Investigation of the Interaction of Human Origin Recognition Complex Subunit 1 with G-Quadruplex DNAs of Human Promoter and Telomere Regions.

Origin recognition complex (ORC) binds to replication origins in eukaryotic DNAs and plays an important role in replication. Although yeast ORC is known to sequence-specifically bind to a replication origin, how human ORC recognizes a replication origin remains unknown. Previous genome-wide studies revealed that guanine (G)-rich sequences, potentially forming G-quadruplex (G4) structures, are present in most replication origins in human cells. We previously suggested that the region comprising residues 413-511 of human ORC subunit 1, hORC1, binds preferentially to G-rich DNAs, which form a G4 structure in the absence of hORC1. Here, we investigated the interaction of hORC1 with various G-rich DNAs derived from human promoter and telomere regions. Fluorescence anisotropy revealed that hORC1 binds preferentially to DNAs that have G4 structures over ones having double-stranded structures.
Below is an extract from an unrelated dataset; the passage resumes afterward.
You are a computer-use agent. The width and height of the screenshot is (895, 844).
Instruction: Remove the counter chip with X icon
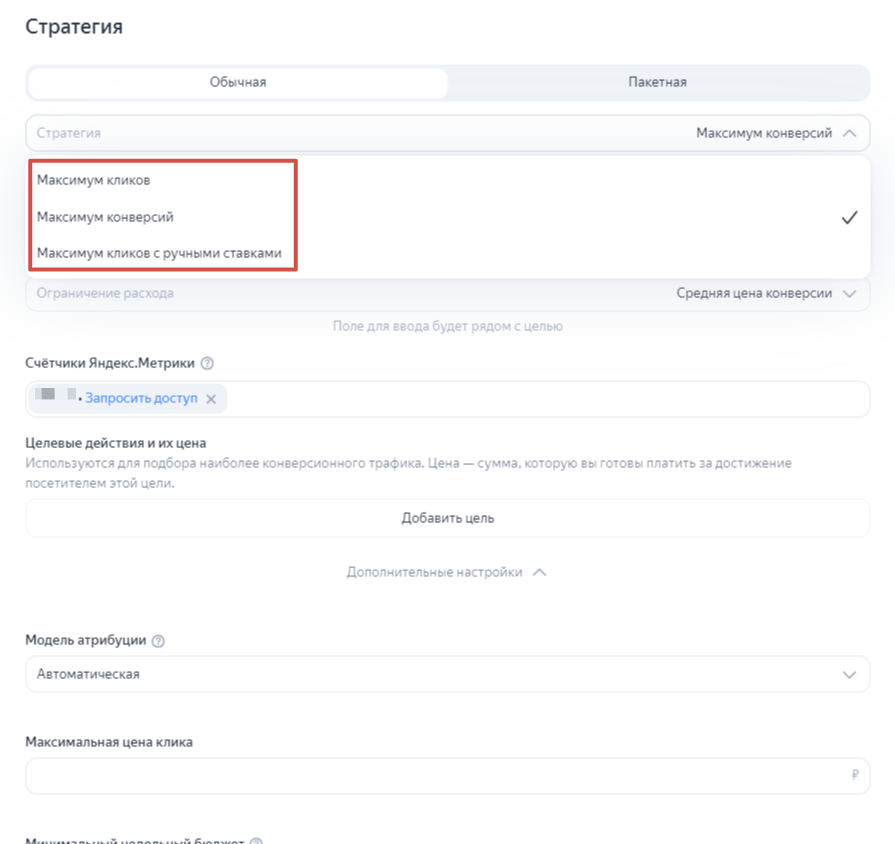click(211, 399)
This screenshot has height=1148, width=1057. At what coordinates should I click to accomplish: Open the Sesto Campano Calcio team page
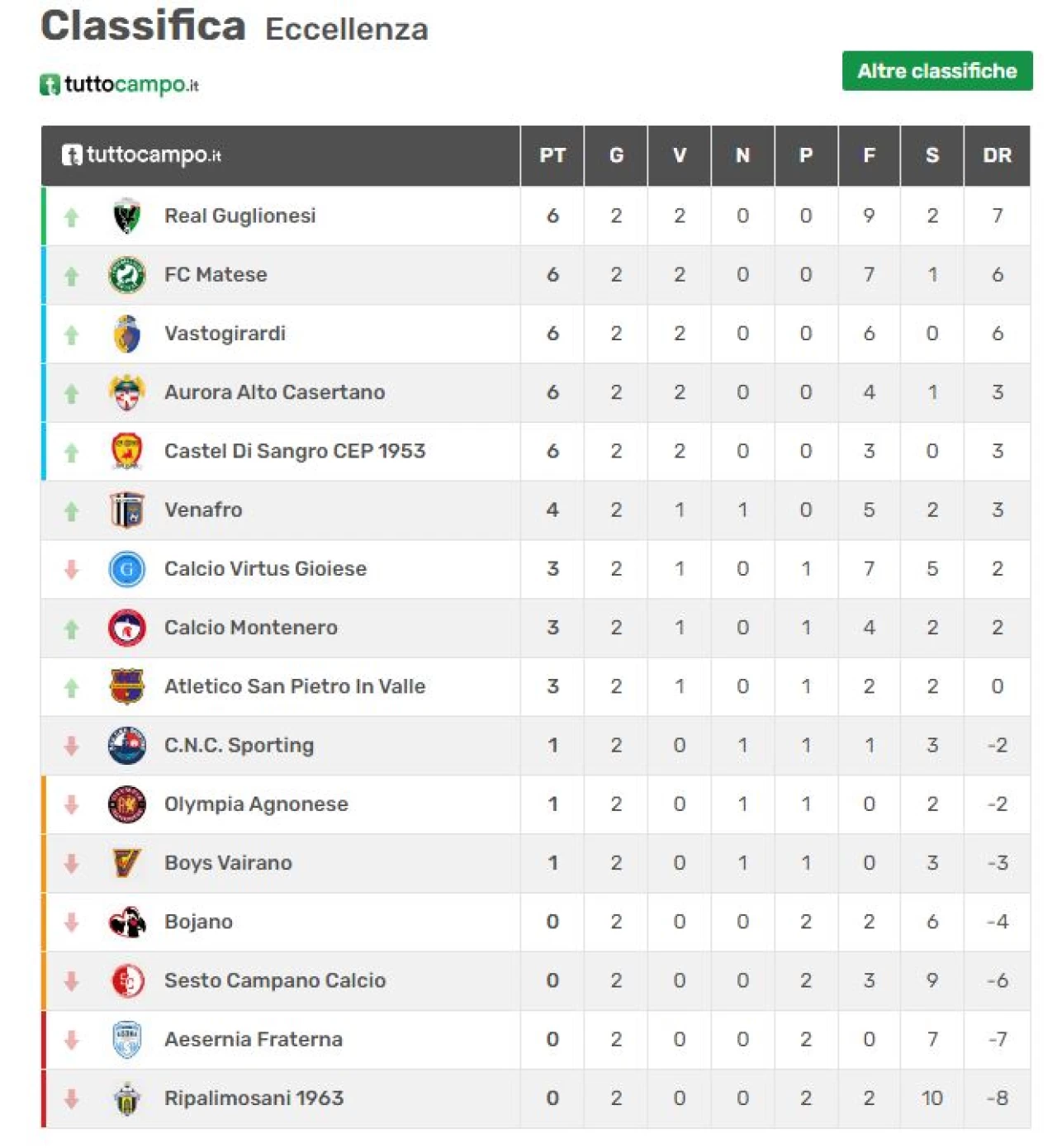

Importantly, circular dichroism (CD) and nuclear magnetic resonance (NMR) showed that those G-rich DNAs retain the G4 structures even after binding with hORC1. NMR chemical shift perturbation analyses revealed that the external G-tetrad planes of the G4 structures are the primary binding sites for hORC1. The present study suggests that human ORC1 may recognize replication origins through the G4 structure.